Pregnancy and lactation.

Stevia is not proven to be safe during pregnancy or breastfeeding. While moderate consumption is unlikely to cause harm, we recommend you ask a doctor before using the sweetener during these periods.

Nervous disorders.

People with certain nervous disorders, such as Parkinson's, should avoid or limit the use of this additive. Several medications used to treat nervous system conditions may interact with it, so it's crucial to consult your physician if you take any of them.

Hormonal and endocrine disorders.

It may have an adverse effect on hormones and the endocrine system. If you have a hormonal or endocrine disorder, seek medical advice before adding this plant extract to your diet.


After undergoing surgery, avoiding stevia until you have fully recovered is generally advisable. You should consider its effects on blood pressure and potential interactions with medications.
In addition, when you mix it with dairy products, it can sometimes cause digestive problems like gas and bloating.

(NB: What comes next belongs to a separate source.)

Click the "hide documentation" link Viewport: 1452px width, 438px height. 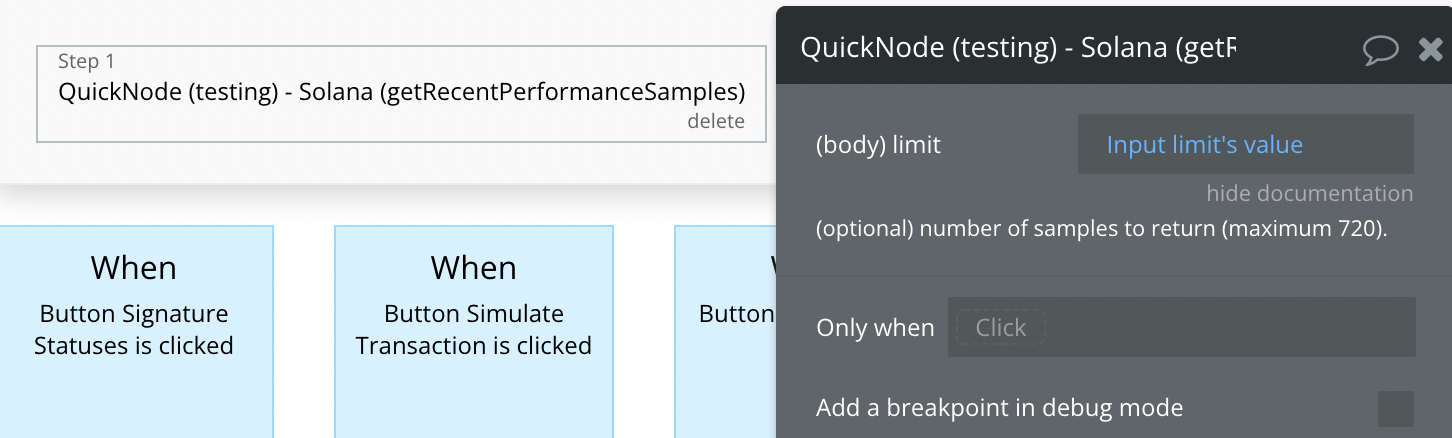pyautogui.click(x=1309, y=193)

To reduce these uncomfortable symptoms, it is recommended to consume the sweetener separately from dairy products.

Furthermore, combining this plant with vitamin complexes may increase the risk of developing hypovitaminosis (vitamin deficiency). For optimal absorption and utilisation of nutrients, it is recommended to take the sweetener and vitamin supplements separately.

Stevia is a fantastic natural sweetener that comes with its own set of advantages and factors to consider. While it serves as a wonderful substitute for sugar, bringing forth numerous potential benefits like low-calorie content and minimal effect on blood sugar levels, it has a distinctive taste that may not appeal to everyone, especially if you are accustomed to sugar. 
When using it in coffee, personal preference ultimately dictates the choice. Some people may appreciate the reduced calorie content and convenience, while others may prefer the authentic taste of coffee without any added sweeteners.

At Beforeyouspeak Coffee, we acknowledge that taste preferences can vary significantly. That's why we offer different blends to cater to diverse needs. Some of our blends incorporate the natural sweetener Stevia Leaf, which imparts a slightly sweeter flavour profile. For those who prefer their coffee black and robust without any sweeteners, we recommend trying our Unsweetened range, which contains no sugar or its substitutes.

To find the perfect sweetener that aligns with your tastes and health goals, explore different sweeteners. There are numerous options available. Experimenting with various alternatives can help you discover the ideal way to enhance your coffee experience while maintaining a mindful approach to your overall well-being.